Citizen Mary at Work
Highlights of the Activism of Mary Arnold
1973: Arnold plays key role in fight to stop UT Regents from selling Lions Municipal Golf Course for commercial development.
1975: Appointed to Austin Goals Assembly, a citizens group that crafted the Austin Tomorrow Plan of 1980, recommending policies for long-term growth and planning.
1978-1984: Serves on city Parks Board, where she made her most forceful arguments against sprawl-inducing Municipal Utility Districts. Also helped enact city landscape, tree preservation, and parkland-dedication ordinances.
1984: Joins Roberta Crenshaw and Susan Toomey Frost in lawsuit against city, challenging a development deal involving city parkland on Town Lake. Mayor Ron Mullen, who had a financial link to the deal, counter-sues the women. Mullen lost re-election six months later.

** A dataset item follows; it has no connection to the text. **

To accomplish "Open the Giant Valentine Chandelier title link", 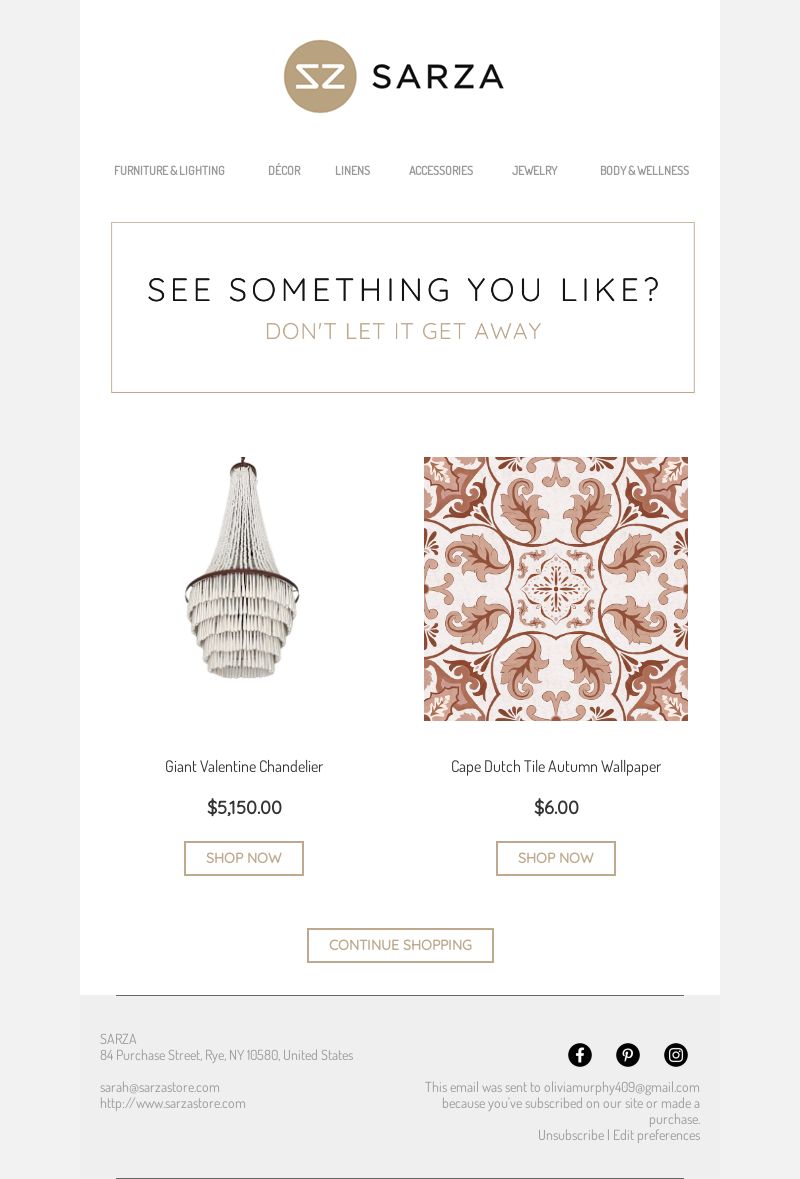I will pos(244,766).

1984-1989: Appointed to city Planning Commission, rising to chair. Votes against the Terrace, a 1.1 million multi-use development under construction on South MoPac.
1989--1990: Appointed to fill unexpired term on city Water and Wastewater Commission.
1990: Is among 800 people who show up to oppose Freeport-McMoRan's proposed Barton Creek development. The history-making June 7 hearing ends with council rejecting the plan.
1991: A new, so-called R.U.L.E. majority of City Council replaces recently enacted water-quality protection ordinance with a weaker "composite" ordinance. The action fuels calls for a voter referendum.
1992: The Save Our Springs ordinance wins overwhelmingly.
1994: Runs unsuccessfully against City Council member Ronney Reynolds, part of the conservative R.U.L.E. majority.
1995--2000: Stays active in progressive politics, often opposing City Council votes on controversial development deals, including the hotly debated Gary Bradley agreement.
2001: Scores a victory with City Council's rejection of the proposed Lumbermen's development on Town Lake.
2001: Retires from SOS board.
2002: Involved in ongoing development negotiations with Stratus Properties (formerly Freeport-McMoRan); serves as a City Council appointee on a committee to determine environmental impact of LCRA's water pipeline endeavors.